Camille Claudel 1915 n’est pas réductible au show Binoche, même si ce dernier est incroyable et que l’actrice est elle-même à l’origine du projet. Le dénuement du film n’est pas qu’un écrin ou un faire-valoir paradoxal. D’une part parce que le film devient presque conceptuel (dans le meilleur sens du terme) en mélangeant ainsi une nudité toute bressonienne et une performance qui ne l’est pas du tout (et totalement inédite dans la filmographie de Dumont). D’autre part parce que ce vide qui entoure Camille est le sujet-même du film. Pas de sculpture, pas de proches, pas de communication… Son enfermement est son plus grand degré de solitude. Le film semble se demander « Qu’est ce qui se passe quand on a rien ?», «Qui devient-on lorsqu’on est privé de tout, même de sa liberté et sa parole ? ». La réponse est donc la grâce. L’arrivée au couvent du frère de Camille, l’écrivain Paul Claudel, fait pivoter le film vers le mystique. La ferveur catholique devient le reflet de la folie et les lieux de promenade prosaïques deviennent des montagnes magiques où l’on tutoie Dieu presque les yeux dans les yeux. La mise en scène de Dumont prend alors toute son ampleur et fait décoller le film vers des sommets inattendus, sans rien perdre de sa radicalité.
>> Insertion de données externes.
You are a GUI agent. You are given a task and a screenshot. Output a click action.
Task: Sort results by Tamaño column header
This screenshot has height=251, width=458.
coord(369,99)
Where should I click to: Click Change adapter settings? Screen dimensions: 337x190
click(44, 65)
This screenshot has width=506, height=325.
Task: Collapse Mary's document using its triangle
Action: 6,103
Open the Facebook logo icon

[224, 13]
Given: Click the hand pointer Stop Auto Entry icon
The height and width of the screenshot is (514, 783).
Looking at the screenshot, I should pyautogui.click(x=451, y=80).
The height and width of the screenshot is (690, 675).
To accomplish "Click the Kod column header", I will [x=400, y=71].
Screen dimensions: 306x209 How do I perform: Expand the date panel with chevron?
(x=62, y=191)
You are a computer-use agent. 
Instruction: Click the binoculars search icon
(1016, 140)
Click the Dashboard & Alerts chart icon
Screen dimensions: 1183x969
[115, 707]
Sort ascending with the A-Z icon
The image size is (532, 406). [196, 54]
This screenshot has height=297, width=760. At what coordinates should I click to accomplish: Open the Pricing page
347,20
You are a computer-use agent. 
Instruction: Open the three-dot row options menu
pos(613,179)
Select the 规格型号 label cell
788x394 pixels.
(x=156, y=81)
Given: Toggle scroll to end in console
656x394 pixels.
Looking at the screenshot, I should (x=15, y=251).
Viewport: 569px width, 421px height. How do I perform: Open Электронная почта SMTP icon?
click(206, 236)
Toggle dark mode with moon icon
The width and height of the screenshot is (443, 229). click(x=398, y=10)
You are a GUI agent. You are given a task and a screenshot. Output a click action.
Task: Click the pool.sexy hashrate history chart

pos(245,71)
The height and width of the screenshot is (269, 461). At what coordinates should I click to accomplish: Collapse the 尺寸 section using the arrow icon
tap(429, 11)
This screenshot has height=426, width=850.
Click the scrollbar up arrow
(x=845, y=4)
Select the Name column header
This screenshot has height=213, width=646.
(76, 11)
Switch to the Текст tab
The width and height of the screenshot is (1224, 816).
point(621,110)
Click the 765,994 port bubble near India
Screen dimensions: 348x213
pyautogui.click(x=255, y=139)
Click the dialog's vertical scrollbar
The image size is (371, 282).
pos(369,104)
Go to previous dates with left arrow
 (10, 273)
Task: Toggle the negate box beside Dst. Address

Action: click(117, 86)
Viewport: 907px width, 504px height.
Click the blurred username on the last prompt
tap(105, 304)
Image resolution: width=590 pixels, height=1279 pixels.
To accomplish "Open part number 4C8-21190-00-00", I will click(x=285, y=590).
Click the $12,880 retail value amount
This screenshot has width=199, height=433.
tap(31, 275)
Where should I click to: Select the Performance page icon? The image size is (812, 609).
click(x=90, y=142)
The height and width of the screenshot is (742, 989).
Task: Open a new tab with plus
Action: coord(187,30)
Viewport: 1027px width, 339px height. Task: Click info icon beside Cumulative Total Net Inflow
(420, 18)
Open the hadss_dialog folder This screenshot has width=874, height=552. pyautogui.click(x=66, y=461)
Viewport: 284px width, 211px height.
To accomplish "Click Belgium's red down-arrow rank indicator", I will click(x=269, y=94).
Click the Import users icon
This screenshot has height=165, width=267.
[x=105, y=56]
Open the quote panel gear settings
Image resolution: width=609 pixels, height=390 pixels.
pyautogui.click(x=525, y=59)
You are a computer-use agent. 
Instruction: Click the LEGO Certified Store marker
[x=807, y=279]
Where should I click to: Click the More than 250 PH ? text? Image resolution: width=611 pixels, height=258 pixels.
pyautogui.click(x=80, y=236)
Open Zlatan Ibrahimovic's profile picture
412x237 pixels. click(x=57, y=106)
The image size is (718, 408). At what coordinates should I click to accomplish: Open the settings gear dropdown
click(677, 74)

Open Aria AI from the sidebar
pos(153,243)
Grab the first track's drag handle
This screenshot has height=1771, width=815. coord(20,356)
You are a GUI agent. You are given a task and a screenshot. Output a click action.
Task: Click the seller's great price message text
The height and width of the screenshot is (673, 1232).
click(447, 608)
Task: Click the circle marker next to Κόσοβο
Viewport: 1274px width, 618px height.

Dans le contexte de la Berlinale, il est amusant de constater le choix bienveillant effectué par les programmateurs : celui d’avoir programmé La Religieuse avant Camille Claudel 1915. Car c’est dans ce dernier que l’on retrouve tout le souffle et la folie qui manque tant au film de Nicloux. Contrairement à La Religieuse, il ne se passe presque rien (toujours ce fameux vide) dans le film de Dumont, dont l’histoire tient sur trois journées à peine. Et pourtant, malgré son indéniable âpreté, il bout souvent comme une cocotte minute au bord de l’implosion. On retrouve ici le paradoxe des derniers longs métrages de Dumont : le film est à la fois d'une grande simplicité et très ambitieux, et c'est justement cela qui le rend aussi radical.
L'Oursomètre : Ignorer le film au palmarès serait presque une insulte tant sa mise en scène piétine toute une partie de ses concurrents. Tout est possible, tout serait mérité. Quant à La Binoche : on l’a dit et redit, la concurrence est rude cette année chez les actrices, mais peu ont atteint ce niveau.